▶ _Supplied text_:
======

Argument      Meaning
------------- -----------------
`y ~ .`       Shorthand for the model of `y` by all possible predictors `x` in the data (every other variable in the dataset except `y`)
`data`        Sample data which only includes `y` and potential predictors `x`. (Make sure to remove unneeded variables with `select(-variable)` first.)
`method`      `"glmnet"` implements the LASSO and other regularization methods
`tuneGrid`    A mini-dataset (`data.frame`) of tuning parameters. `alpha = 1` specifies that we're interested in the LASSO (not a different regularization method, like ridge regression). `lambda = seq(begin, end, length.out = # values in sequence)` specifies that LASSO should be run for each tuning parameter value in the specified sequence.

======

▶ _Collected data_:
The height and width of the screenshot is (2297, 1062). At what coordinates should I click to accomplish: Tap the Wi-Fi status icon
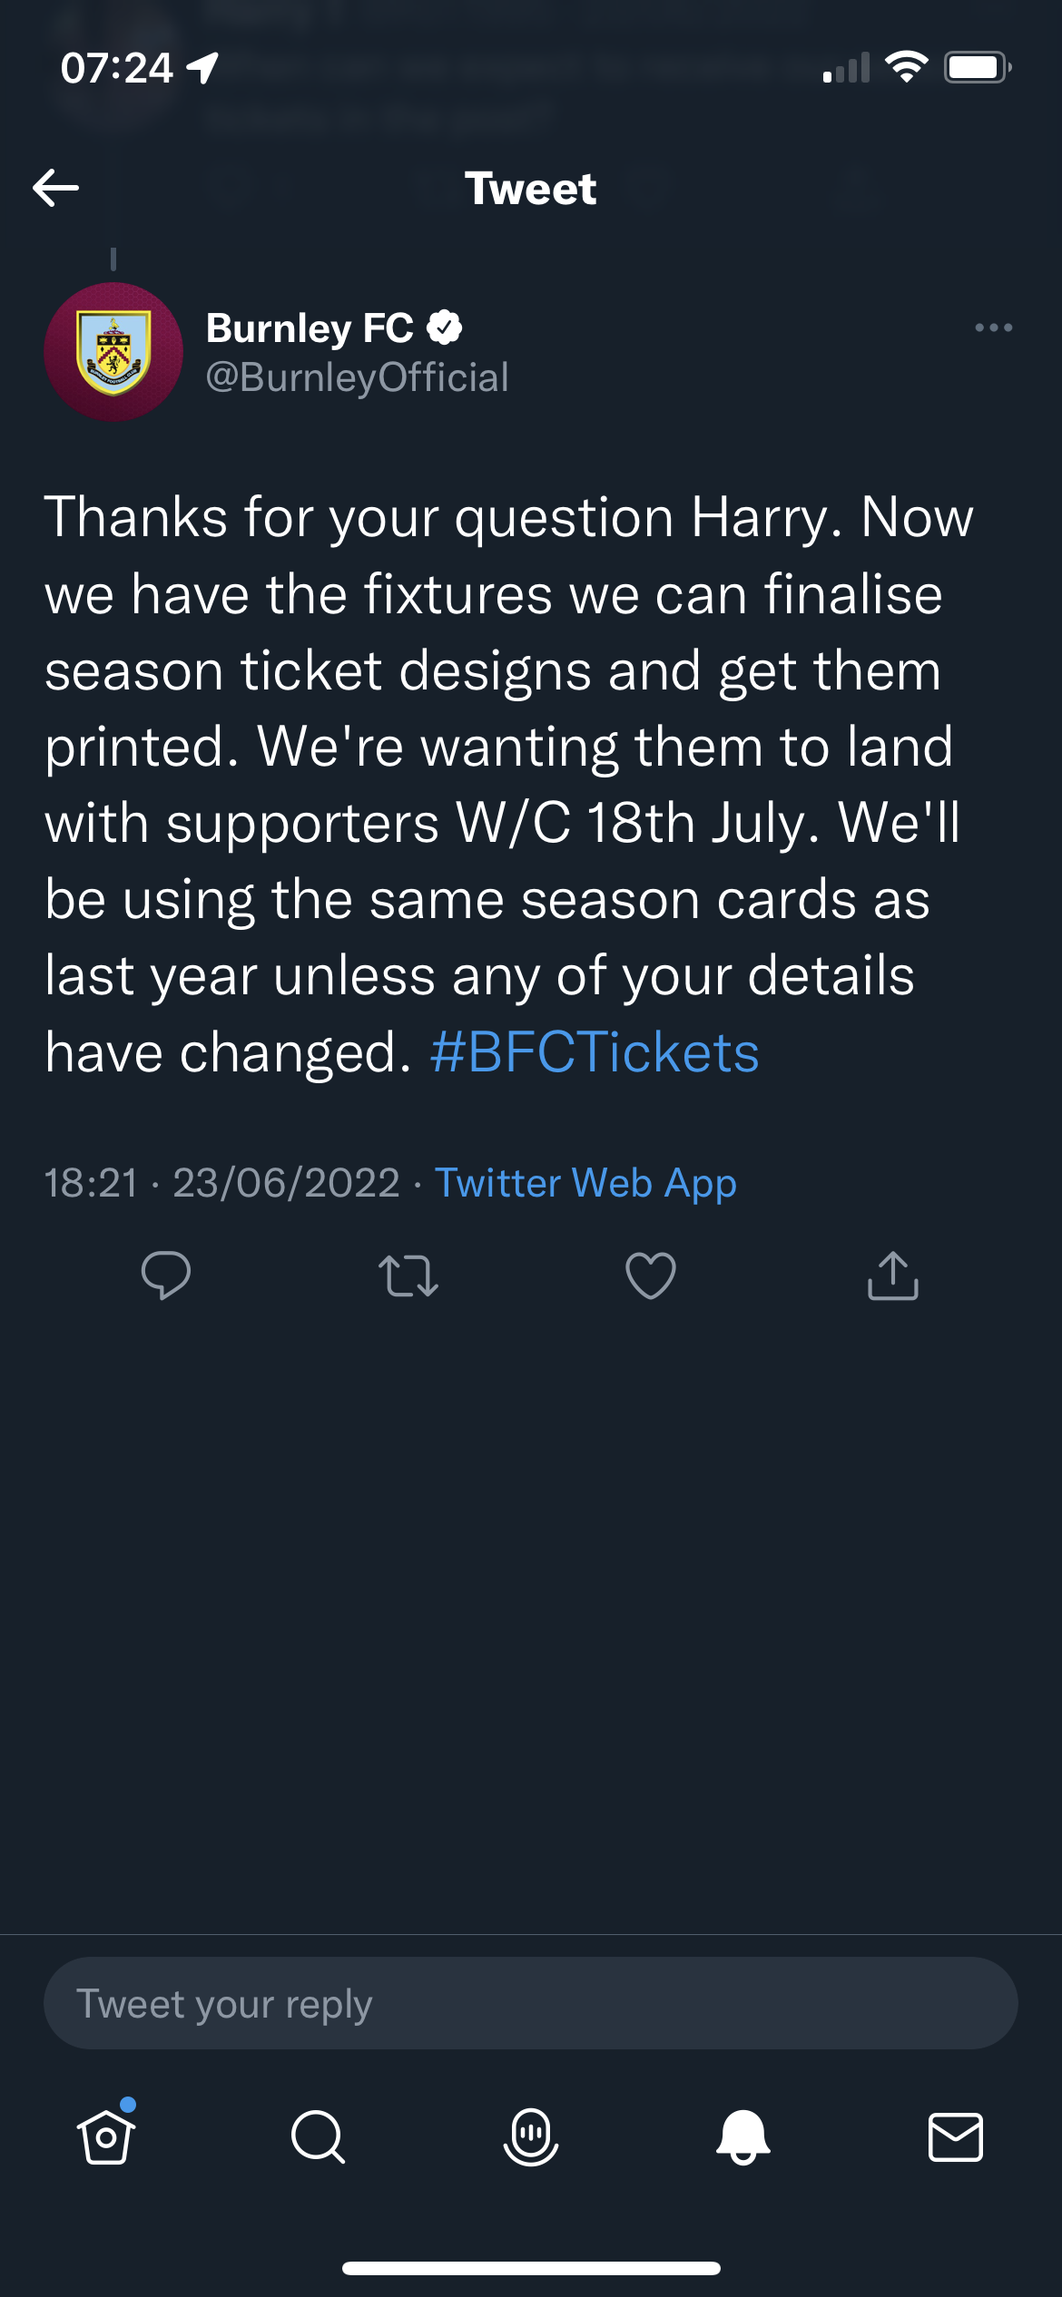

======

▶ _Problems and tasks_:
- 1) Translate this sentence from the argument table into Spanish: "Make sure to remove unneeded variables with `select(-variable)` first."
- 2) Continue the LASSO argument table from its last row.

▶ _Responses_:
- 1) Asegúrate de eliminar primero las variables innecesarias con `select(-variable)`.

- 2)
`trControl`   Use cross-validation to estimate test performance for each LASSO model fit (corresponding to each tuning parameter in `tuneGrid`). The process used to pick a final model from among these is indicated by the `selectionFunction` argument, options including `"best"` and `"oneSE"`. The `best` option will pick the model with the best metric. The `oneSE` option will pick the simplest model for which the metric is within one standard error of the best metric.
`metric`      Evaluate and compare competing LASSO models with respect to their CV-MAE.
`na.action`   Set `na.action = na.omit` to prevent errors if the data has missing values.

<br>

**Note:** `caret` automatically implements variable standardization (scaling variables to have mean 0 and standard deviation 1) when using the `"glmnet"` method.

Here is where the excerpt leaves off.